I cannot guess what GE-Hitachi promised Premier Ford regarding the price of electricity from their SMRs. I also cannot guess what it might cost to build transmission lines to bring Quebec’s four cents per kWh power to Ontario in sufficient quantity to replace our nuclear electricity and to charge the electric cars we will have on our roads in two decades, plus the heat pumps we are meant to use to heat our homes.

I would like to think that Premier Ford has taken the trouble to cost these and other options, compared nuclear, or more wind and hydroelectricity from Quebec and Manitoba, and has chosen wisely.

Before we give him our votes in six months, shouldn’t we ask him what GE-Hitachi’s SMR (likely their first) electricity will cost us?
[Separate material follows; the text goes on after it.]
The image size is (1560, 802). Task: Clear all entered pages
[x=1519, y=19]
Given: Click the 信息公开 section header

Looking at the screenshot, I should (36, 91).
Shouldn’t we also ask what guarantee he has that GE-Hitachi will be responsible for cost overruns and construction delays?

At age 79, I will probably never buy an electron from this new SMR. But most of you reading this could be buying this power. Wouldn’t you like to know what it will cost? Don’t you have the right to know? Or will you simply accept government’s reluctance to reveal what has been contracted with GE-Hitachi?

I can honestly say that it will not affect me. Can you?